Voris and Wolf flew together in Fighting Squadron 2 (VF-2), famous for having the most aces of any squadron in American history. Twenty-seven pilots from this incredible group of aviators became aces. Pilots of VF-2 divided themselves into flights of four planes, in which they patrolled the South Pacific. A flight was made up of a flight leader, his wingman, a section leader and his wingman. Wolf and Voris flew together regularly, Voris as flight leader and Wolf as section leader, and they grew close over the seven months they spent flying off the “USS Hornet.”

The reunion was a surprise for Voris but a very welcome one. Both men fell back into a comfortable friendship, although Voris said that Wolf was “no longer the skinny, young, tow-headed kid” he remembered. Wolf recalls last seeing Voris stepping off a cable car in San Francisco after their tour had ended. Although he has not kept in touch with many war-time friends, Wolf says he still feels close to Voris and the other men with whom he served during World War II. He quotes Voris as saying, “Bonding depends on the amount of risk” you experience with someone. As Voris pointed out, “(Wolf) saved my life more than once, and I saved his.” It’s hard to be closer to someone than to put your life in their hands and ask them to put their life in yours.

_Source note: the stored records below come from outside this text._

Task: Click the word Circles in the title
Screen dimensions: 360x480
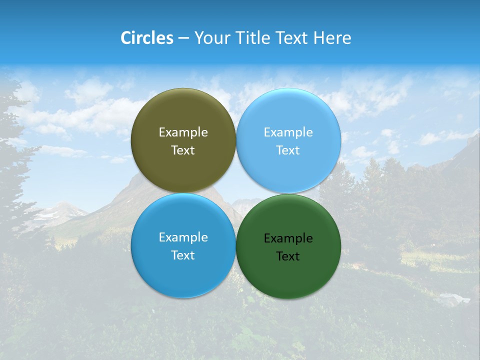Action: pyautogui.click(x=146, y=38)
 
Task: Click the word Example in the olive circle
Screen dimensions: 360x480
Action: pyautogui.click(x=183, y=132)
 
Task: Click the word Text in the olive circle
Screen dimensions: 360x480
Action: pyautogui.click(x=183, y=150)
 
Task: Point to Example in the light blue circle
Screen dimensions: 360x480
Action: pyautogui.click(x=288, y=132)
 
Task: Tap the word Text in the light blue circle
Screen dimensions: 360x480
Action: pyautogui.click(x=288, y=150)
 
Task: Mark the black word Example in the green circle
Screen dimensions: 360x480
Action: pyautogui.click(x=288, y=238)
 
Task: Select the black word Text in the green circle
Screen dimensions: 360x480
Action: pyautogui.click(x=288, y=256)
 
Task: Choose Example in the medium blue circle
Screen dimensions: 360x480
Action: pyautogui.click(x=183, y=238)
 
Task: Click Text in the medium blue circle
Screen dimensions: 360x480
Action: pyautogui.click(x=183, y=256)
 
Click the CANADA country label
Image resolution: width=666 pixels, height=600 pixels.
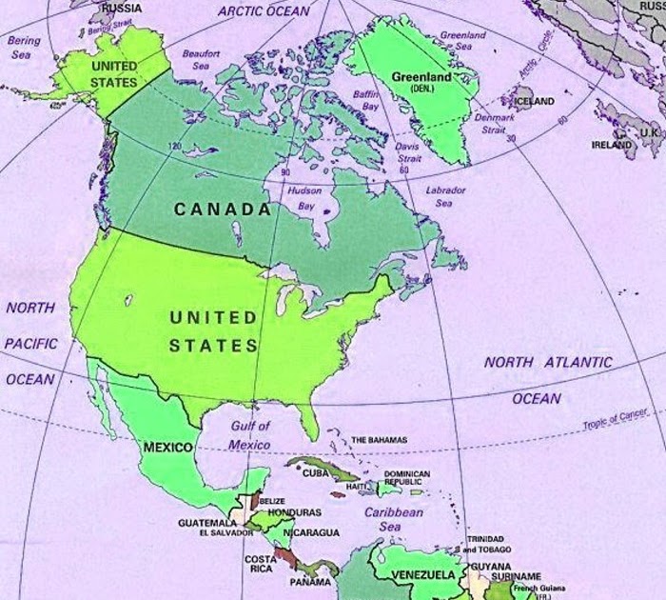coord(222,209)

After the two men spent time catching up, it was time for the “First Blue” program. Rather than allowing Wolf to be merely a spectator, museum public programs coordinator Harold Rubin pulled an extra chair on stage, and the capacity crowd in the museum’s William M. Allen Theater was treated to the story of the first Blue Angel by one of the men who knew his flying best.

Both men were excited about the reunion. Voris doesn’t hesitate to call it the highlight of his trip to Seattle.

“After sixty years, there are fewer and fewer of us around,” he adds.

Wolf admits that he was never much of a joiner and, because he didn’t stay in the Navy after his tour of duty, he lost touch with most of his friends from VF-2. Thanks to this reunion at the museum, however, Wolf has joined the American Fighter Aces Association (of which Voris was already a member), which will allow him to stay better connected with his compatriots of six decades ago. As the museum is the national headquarters of the AFAA, you can be sure that we’ll try to persuade Mike Wolf to come back soon to share his own fascinating stories with our visitors.

It may have started as just another day at The Museum of Flight, but for two fighter aces, that rainy Saturday in January turned out to be one neither they nor the museum audience will ever forget.